Tagi

, , , , , , , , , , , , ,

Fot. Danuta Kamińska

Siedzę przy kominku i rozgrzewam się po całym dniu, w którym doskwierał mi chłód. Przyjemne ciepło dociera do stóp i dłoni, które najmocniej były zziębnięte.

Przenoszę wzrok na „kapliczkę”, którą przyniosłam dziś z pracy. Obok niej stoi zapalona świeca i bukiet świeżych kwiatów. Słowa modlitwy powracają do mnie. Na dłuższą chwilę zatrzymuję się przy nich: czasem oczywiste rzeczy trzeba sobie przypominać, bo przestają  być takie oczywiste.

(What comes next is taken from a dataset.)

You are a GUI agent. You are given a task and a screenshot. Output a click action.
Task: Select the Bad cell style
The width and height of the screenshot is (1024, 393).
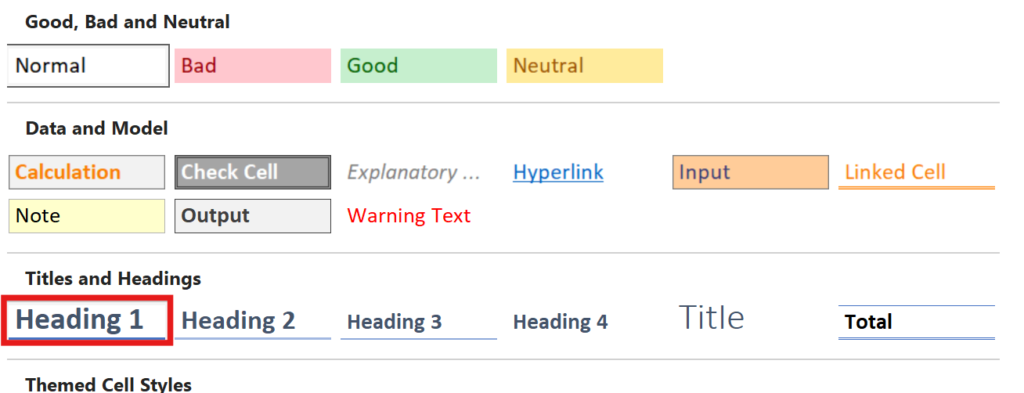pyautogui.click(x=253, y=66)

Niby wiem, że nie jestem robotem do wykonywana codziennych zadań, ale potrzebuję  to sobie uświadomić po raz kolejny. Ucieszyć się, że jest Ktoś, komu na mnie zależy, Kto interesuje się moim życiem – ta pewność dodaje mi skrzydeł. Rozgrzewam się w cieple tej miłości.  Przemarznięcie z powodu czyjejś obojętności czy nieżyczliwości nie ma ostatniego słowa – nie zamarzam jak baśniowa dziewczynka z zapałkami, bo jest ogień, który tli się we mnie w środku.  Nawet jeśli wydaje się, że został tylko popiół, wystarczy jeden silniejszy podmuch Ducha i znów żar zamienia się w płomień.

Uśmiecham się, słuchając utworu z czasów mojej nastoletniości. Trafiłam na niego zupełnie przypadkowo. Odżyły wspomnienia i znaczenie słów refrenu (tłumaczenie własne): „Chodź ze mną, pobiegnijmy do domu mojego Ojca!”

Zapach pieczonego chleba rozchodzi się po całym domu. Tak, to też przypomina mi o tym, że nie jestem sama.